We prepare a following python scripts (python 2.7) to make histograms.
histogram.py
#!/usr/bin/env python
import sys
import numpy as np
import matplotlib as mpl
import matplotlib.mlab as mlab
mpl.use('Agg')
import matplotlib.pyplot as plt
sys.argv[1] # Define input name
sys.argv[2] # Define output name
sys.argv[3] # Define title
# Open the file name called "input_file"
input_file=sys.argv[1]
inp = open (input_file,"r")
lines = inp.readlines()
if len(lines) >= 20:
x = []
#numpoints = []
for line in lines:
# if int(line) > -10000: # Activate this line if you would like to filter any date (filter out values smaller than -10000 here)
x.append(float(line))
# the histogram of the data
n, bins, patches = plt.hist(x, 50, normed=False, facecolor='gray')
plt.xlabel('Differences')
numpoints = len(lines)
plt.ylabel('Frequency ( n =' + str(numpoints) + ' ) ' )
title=sys.argv[3]
plt.title(title)
plt.grid(True)
save_file=sys.argv[2]
plt.savefig(save_file+".png")
plt.clf()
inp.close()
example: input
1
2
3
The script will do the following
python histogram.py input ${output_file_name}.png ${title_name}
We add a line "if len(lines) >= 20:" so if the data points are less than 20, we don't make a plot.
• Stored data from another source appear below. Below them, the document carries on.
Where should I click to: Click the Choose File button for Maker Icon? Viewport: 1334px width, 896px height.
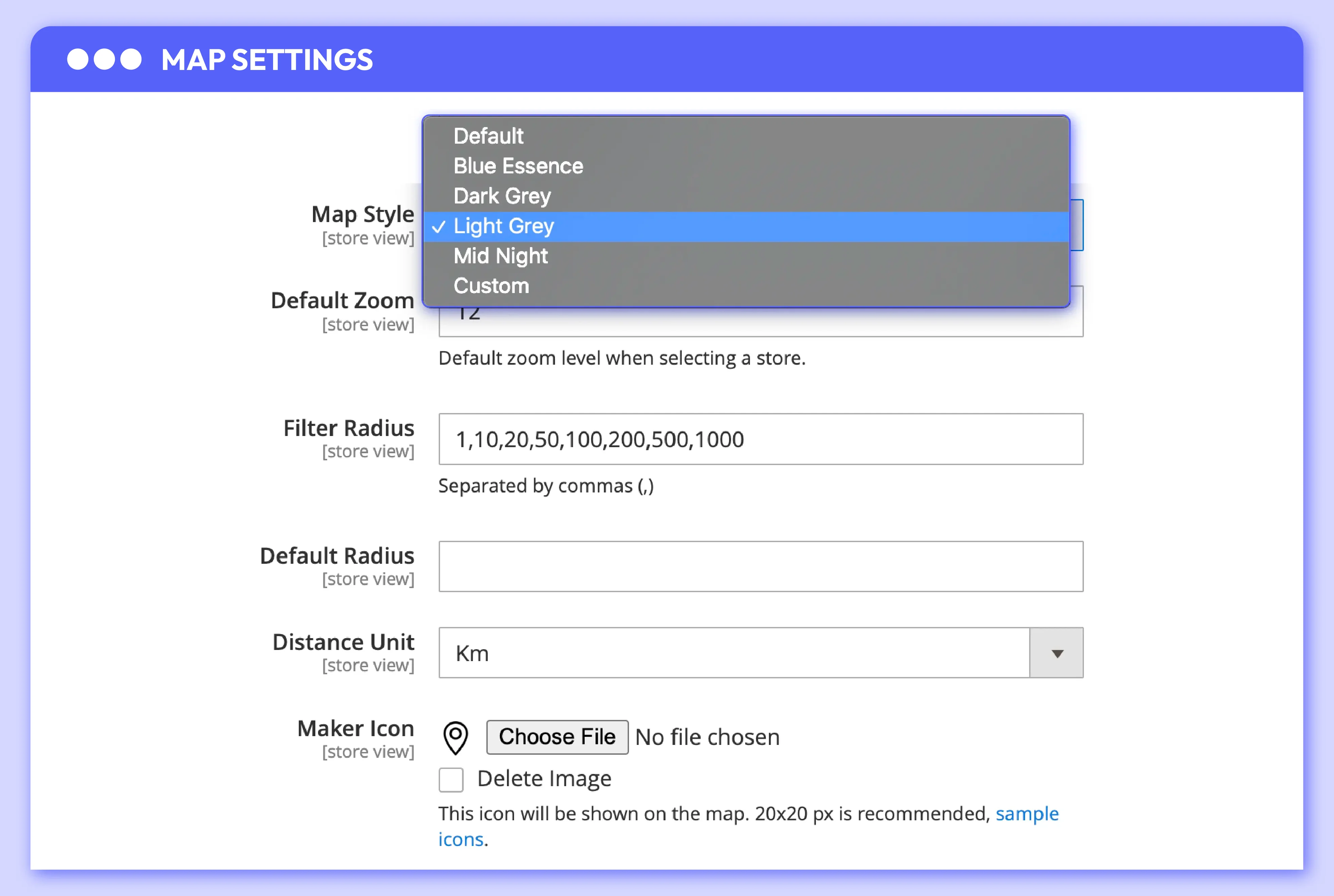pos(557,736)
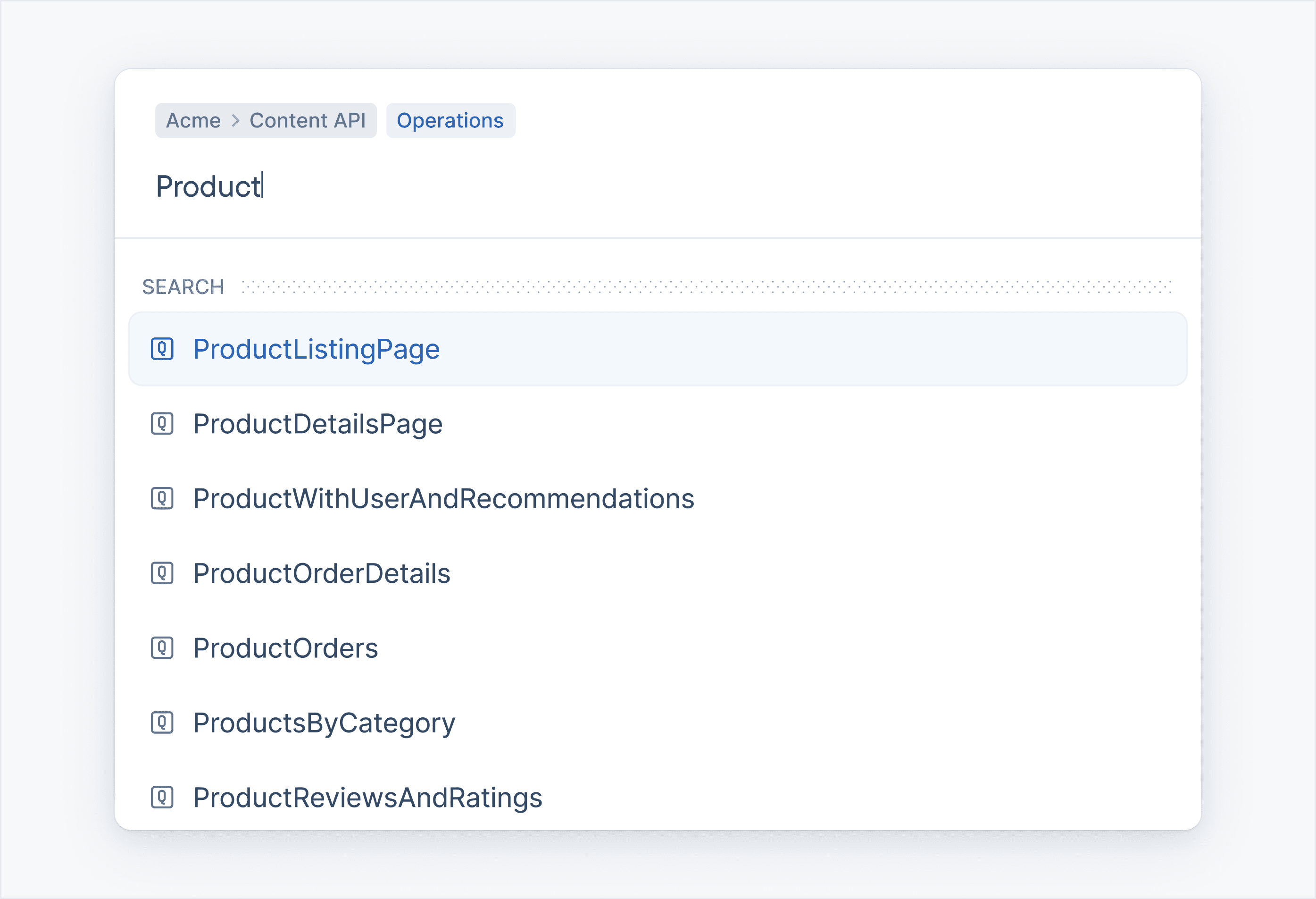The image size is (1316, 899).
Task: Open ProductOrderDetails search result
Action: (322, 573)
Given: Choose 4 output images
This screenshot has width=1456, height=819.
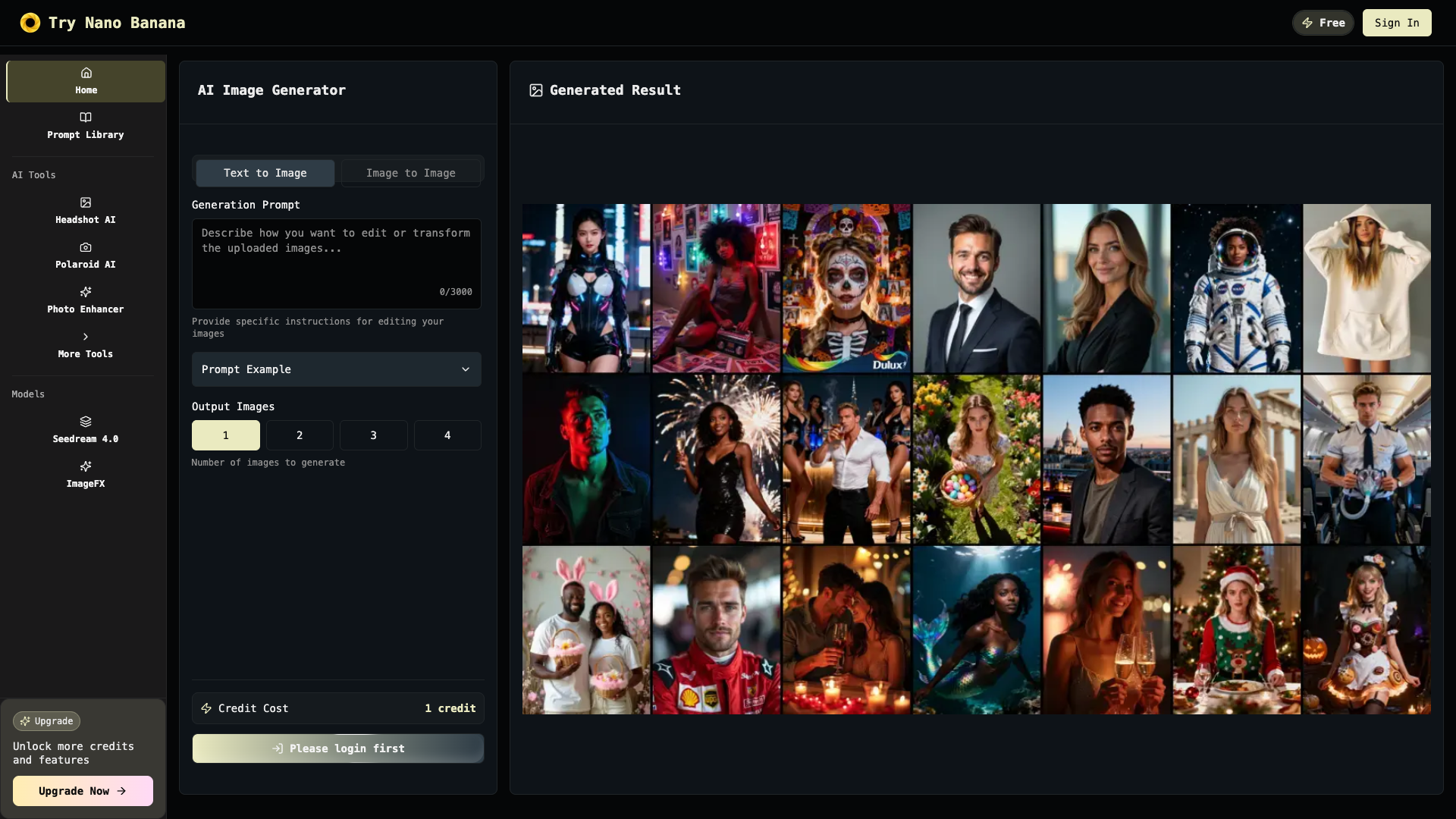Looking at the screenshot, I should (447, 435).
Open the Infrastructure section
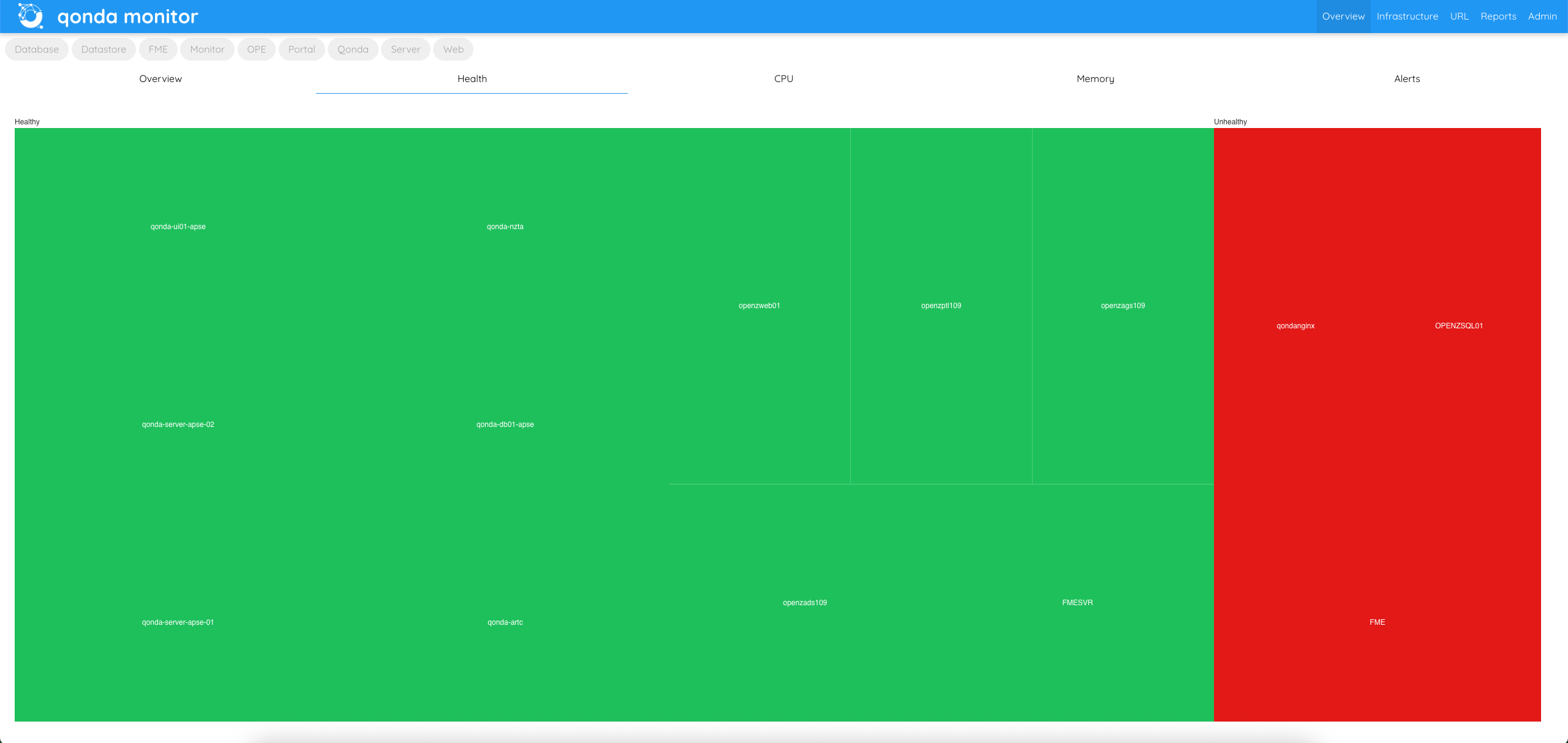The height and width of the screenshot is (743, 1568). click(x=1407, y=16)
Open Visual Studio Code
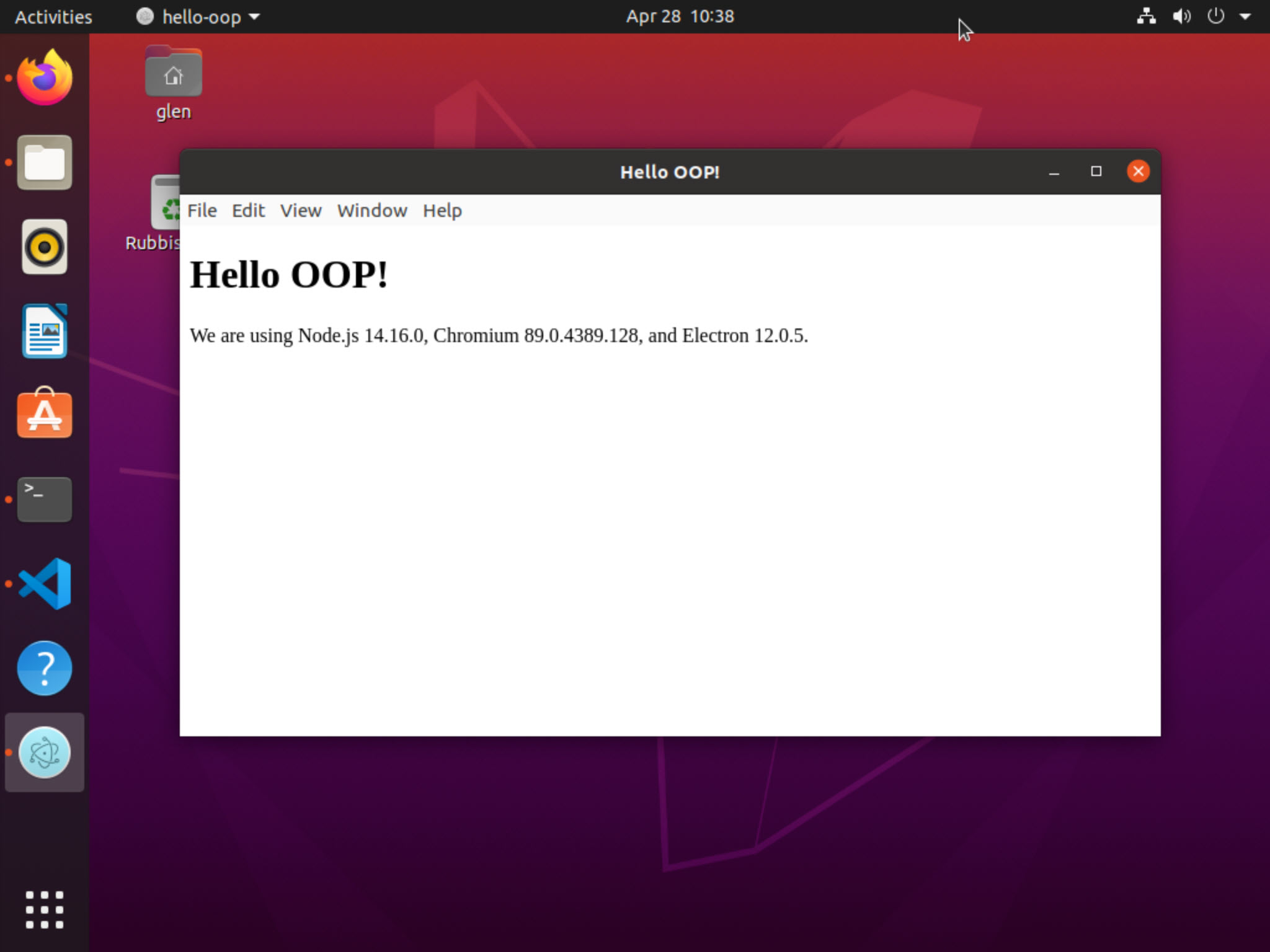The image size is (1270, 952). coord(43,583)
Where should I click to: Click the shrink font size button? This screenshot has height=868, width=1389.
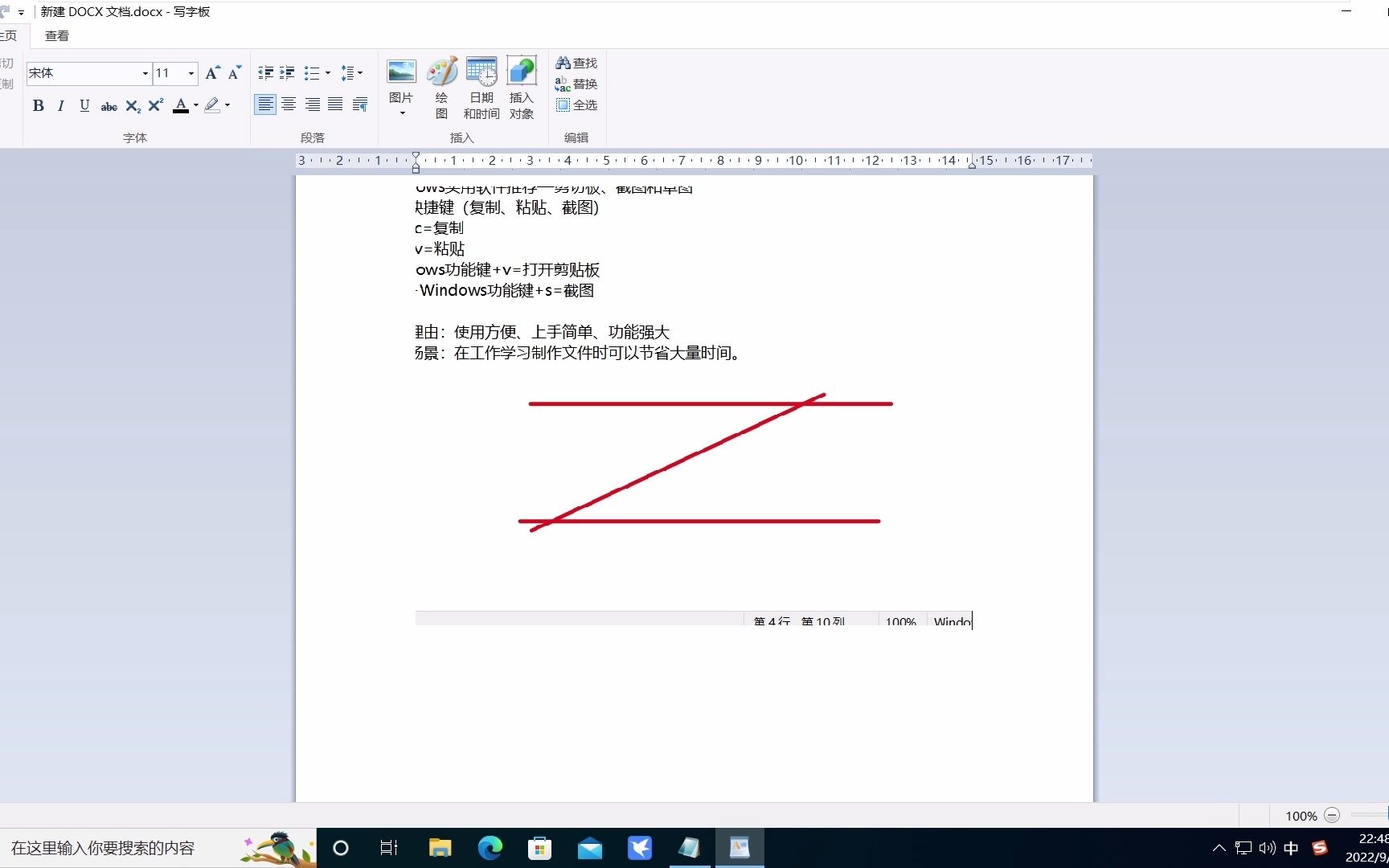click(x=234, y=73)
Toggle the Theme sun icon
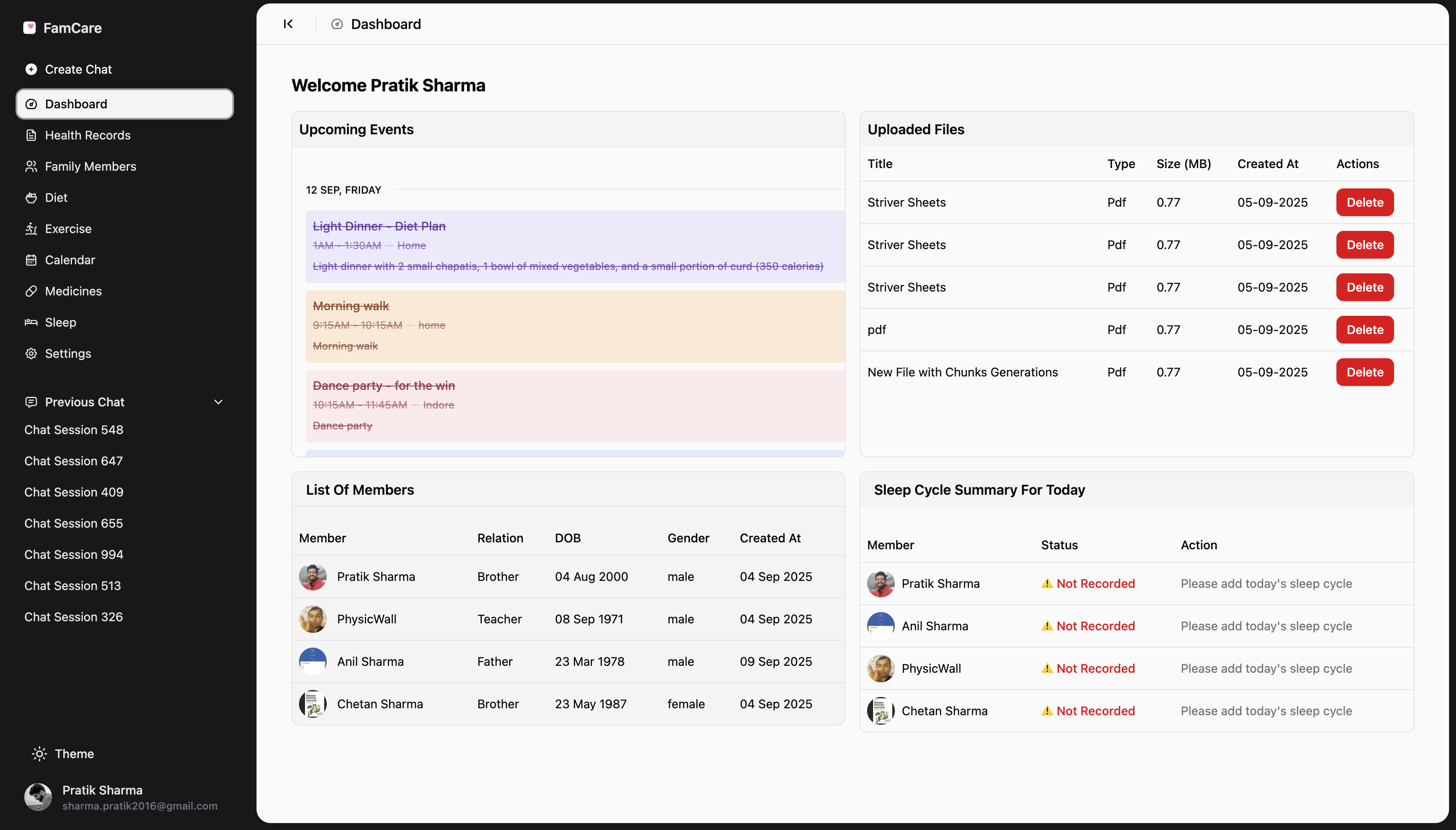 pos(39,754)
However, if the file is empty, this python script will be freeze.
We add a bash line to remove any empty files before running "python histogram.py input ${output_file_name}.png ${title_name}"
find . -size 0 -delete
For some reasons, this line always works in small scale testings but not in real production runs under several loops. So we would love to make the "histogram.py" ignore any empty files if possible.
The search only finds this link which doesn't seem to be quite helpful : (
Ignoring empty files from coverage report
Could anyone kindly offer some comments? Thanks!